> **Dataset entries**
────────────────────────────────────────
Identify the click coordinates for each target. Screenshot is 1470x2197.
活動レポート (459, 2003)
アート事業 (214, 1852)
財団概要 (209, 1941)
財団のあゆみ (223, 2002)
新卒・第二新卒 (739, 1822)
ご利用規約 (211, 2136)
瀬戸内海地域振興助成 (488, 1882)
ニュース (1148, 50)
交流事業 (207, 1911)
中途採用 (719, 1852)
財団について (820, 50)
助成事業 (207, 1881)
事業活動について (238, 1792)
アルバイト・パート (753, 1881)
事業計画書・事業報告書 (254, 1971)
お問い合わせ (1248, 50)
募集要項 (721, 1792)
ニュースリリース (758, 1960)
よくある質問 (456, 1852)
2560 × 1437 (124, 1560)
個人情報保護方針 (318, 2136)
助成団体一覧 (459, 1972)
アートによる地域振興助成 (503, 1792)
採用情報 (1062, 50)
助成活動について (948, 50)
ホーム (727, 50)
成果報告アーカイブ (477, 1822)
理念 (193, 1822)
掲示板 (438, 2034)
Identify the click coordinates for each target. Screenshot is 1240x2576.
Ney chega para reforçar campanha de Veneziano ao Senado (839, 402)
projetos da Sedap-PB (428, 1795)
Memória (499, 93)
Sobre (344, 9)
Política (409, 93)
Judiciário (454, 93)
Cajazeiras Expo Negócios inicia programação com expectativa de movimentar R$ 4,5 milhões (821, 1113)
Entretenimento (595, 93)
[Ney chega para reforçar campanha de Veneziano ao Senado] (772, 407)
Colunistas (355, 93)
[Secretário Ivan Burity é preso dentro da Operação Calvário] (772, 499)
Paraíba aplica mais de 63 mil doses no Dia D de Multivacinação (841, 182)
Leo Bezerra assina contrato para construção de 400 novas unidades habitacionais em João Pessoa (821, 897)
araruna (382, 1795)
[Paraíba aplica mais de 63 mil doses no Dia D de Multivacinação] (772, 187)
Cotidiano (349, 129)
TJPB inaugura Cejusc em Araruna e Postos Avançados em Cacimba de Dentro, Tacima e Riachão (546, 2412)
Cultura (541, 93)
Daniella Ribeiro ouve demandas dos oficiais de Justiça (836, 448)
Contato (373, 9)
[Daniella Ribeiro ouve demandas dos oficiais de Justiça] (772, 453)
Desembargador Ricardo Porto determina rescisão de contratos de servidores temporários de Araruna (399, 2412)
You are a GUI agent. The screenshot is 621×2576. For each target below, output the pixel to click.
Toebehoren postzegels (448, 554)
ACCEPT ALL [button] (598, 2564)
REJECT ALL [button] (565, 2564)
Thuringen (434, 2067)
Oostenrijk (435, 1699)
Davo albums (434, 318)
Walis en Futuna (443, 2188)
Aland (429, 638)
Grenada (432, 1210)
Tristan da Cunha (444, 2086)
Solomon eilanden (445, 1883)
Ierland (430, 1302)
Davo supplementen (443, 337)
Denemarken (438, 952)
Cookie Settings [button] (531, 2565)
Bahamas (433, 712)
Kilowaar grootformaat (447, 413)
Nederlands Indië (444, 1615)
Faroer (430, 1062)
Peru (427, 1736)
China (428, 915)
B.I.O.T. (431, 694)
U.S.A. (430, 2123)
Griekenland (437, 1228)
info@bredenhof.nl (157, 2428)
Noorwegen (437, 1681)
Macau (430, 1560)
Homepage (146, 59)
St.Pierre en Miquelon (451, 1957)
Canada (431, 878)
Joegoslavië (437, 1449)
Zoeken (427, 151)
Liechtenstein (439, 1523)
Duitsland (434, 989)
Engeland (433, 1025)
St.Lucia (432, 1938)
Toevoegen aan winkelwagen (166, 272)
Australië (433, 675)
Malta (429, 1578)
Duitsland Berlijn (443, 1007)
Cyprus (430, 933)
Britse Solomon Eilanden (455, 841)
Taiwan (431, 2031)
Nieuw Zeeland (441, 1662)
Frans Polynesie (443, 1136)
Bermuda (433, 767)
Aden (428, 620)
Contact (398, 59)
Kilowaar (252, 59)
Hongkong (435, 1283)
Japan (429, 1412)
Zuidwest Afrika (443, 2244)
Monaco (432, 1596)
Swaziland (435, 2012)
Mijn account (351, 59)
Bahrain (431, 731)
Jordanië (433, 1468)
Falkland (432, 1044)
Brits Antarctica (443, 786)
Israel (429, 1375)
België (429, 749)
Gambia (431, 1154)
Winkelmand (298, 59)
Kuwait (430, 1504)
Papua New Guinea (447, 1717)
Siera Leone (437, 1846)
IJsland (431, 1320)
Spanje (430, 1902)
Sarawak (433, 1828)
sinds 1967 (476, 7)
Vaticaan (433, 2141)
────────────────────────────────────────
> **What you should do**
Give back the records above, character for character.

> **Task response**
Identify the click coordinates for each target. Screenshot is 1470x2197.
活動レポート (459, 2003)
アート事業 (214, 1852)
財団概要 (209, 1941)
財団のあゆみ (223, 2002)
新卒・第二新卒 (739, 1822)
ご利用規約 (211, 2136)
瀬戸内海地域振興助成 (488, 1882)
ニュース (1148, 50)
交流事業 (207, 1911)
中途採用 (719, 1852)
財団について (820, 50)
助成事業 (207, 1881)
事業活動について (238, 1792)
アルバイト・パート (753, 1881)
事業計画書・事業報告書 (254, 1971)
お問い合わせ (1248, 50)
募集要項 (721, 1792)
ニュースリリース (758, 1960)
よくある質問 (456, 1852)
2560 × 1437 (124, 1560)
個人情報保護方針 (318, 2136)
助成団体一覧 (459, 1972)
アートによる地域振興助成 (503, 1792)
採用情報 (1062, 50)
助成活動について (948, 50)
ホーム (727, 50)
成果報告アーカイブ (477, 1822)
理念 (193, 1822)
掲示板 (438, 2034)
Identify the click coordinates for each target. Screenshot is 1240x2576.
Ney chega para reforçar campanha de Veneziano ao Senado (839, 402)
projetos da Sedap-PB (428, 1795)
Memória (499, 93)
Sobre (344, 9)
Política (409, 93)
Judiciário (454, 93)
Cajazeiras Expo Negócios inicia programação com expectativa de movimentar R$ 4,5 milhões (821, 1113)
Entretenimento (595, 93)
[Ney chega para reforçar campanha de Veneziano ao Senado] (772, 407)
Colunistas (355, 93)
[Secretário Ivan Burity é preso dentro da Operação Calvário] (772, 499)
Paraíba aplica mais de 63 mil doses no Dia D de Multivacinação (841, 182)
Leo Bezerra assina contrato para construção de 400 novas unidades habitacionais em João Pessoa (821, 897)
araruna (382, 1795)
[Paraíba aplica mais de 63 mil doses no Dia D de Multivacinação] (772, 187)
Cotidiano (349, 129)
TJPB inaugura Cejusc em Araruna e Postos Avançados em Cacimba de Dentro, Tacima e Riachão (546, 2412)
Cultura (541, 93)
Daniella Ribeiro ouve demandas dos oficiais de Justiça (836, 448)
Contato (373, 9)
[Daniella Ribeiro ouve demandas dos oficiais de Justiça] (772, 453)
Desembargador Ricardo Porto determina rescisão de contratos de servidores temporários de Araruna (399, 2412)
You are a GUI agent. The screenshot is 621×2576. For each target below, output the pixel to click.
Toebehoren postzegels (448, 554)
ACCEPT ALL [button] (598, 2564)
REJECT ALL [button] (565, 2564)
Thuringen (434, 2067)
Oostenrijk (435, 1699)
Davo albums (434, 318)
Walis en Futuna (443, 2188)
Aland (429, 638)
Grenada (432, 1210)
Tristan da Cunha (444, 2086)
Solomon eilanden (445, 1883)
Ierland (430, 1302)
Davo supplementen (443, 337)
Denemarken (438, 952)
Cookie Settings [button] (531, 2565)
Bahamas (433, 712)
Kilowaar grootformaat (447, 413)
Nederlands Indië (444, 1615)
Faroer (430, 1062)
Peru (427, 1736)
China (428, 915)
B.I.O.T. (431, 694)
U.S.A. (430, 2123)
Griekenland (437, 1228)
info@bredenhof.nl (157, 2428)
Noorwegen (437, 1681)
Macau (430, 1560)
Homepage (146, 59)
St.Pierre en Miquelon (451, 1957)
Canada (431, 878)
Joegoslavië (437, 1449)
Zoeken (427, 151)
Liechtenstein (439, 1523)
Duitsland (434, 989)
Engeland (433, 1025)
St.Lucia (432, 1938)
Toevoegen aan winkelwagen (166, 272)
Australië (433, 675)
Malta (429, 1578)
Duitsland Berlijn (443, 1007)
Cyprus (430, 933)
Britse Solomon Eilanden (455, 841)
Taiwan (431, 2031)
Nieuw Zeeland (441, 1662)
Frans Polynesie (443, 1136)
Bermuda (433, 767)
Aden (428, 620)
Contact (398, 59)
Kilowaar (252, 59)
Hongkong (435, 1283)
Japan (429, 1412)
Zuidwest Afrika (443, 2244)
Monaco (432, 1596)
Swaziland (435, 2012)
Mijn account (351, 59)
Bahrain (431, 731)
Jordanië (433, 1468)
Falkland (432, 1044)
Brits Antarctica (443, 786)
Israel (429, 1375)
België (429, 749)
Gambia (431, 1154)
Winkelmand (298, 59)
Kuwait (430, 1504)
Papua New Guinea (447, 1717)
Siera Leone (437, 1846)
IJsland (431, 1320)
Spanje (430, 1902)
Sarawak (433, 1828)
sinds 1967 (476, 7)
Vaticaan (433, 2141)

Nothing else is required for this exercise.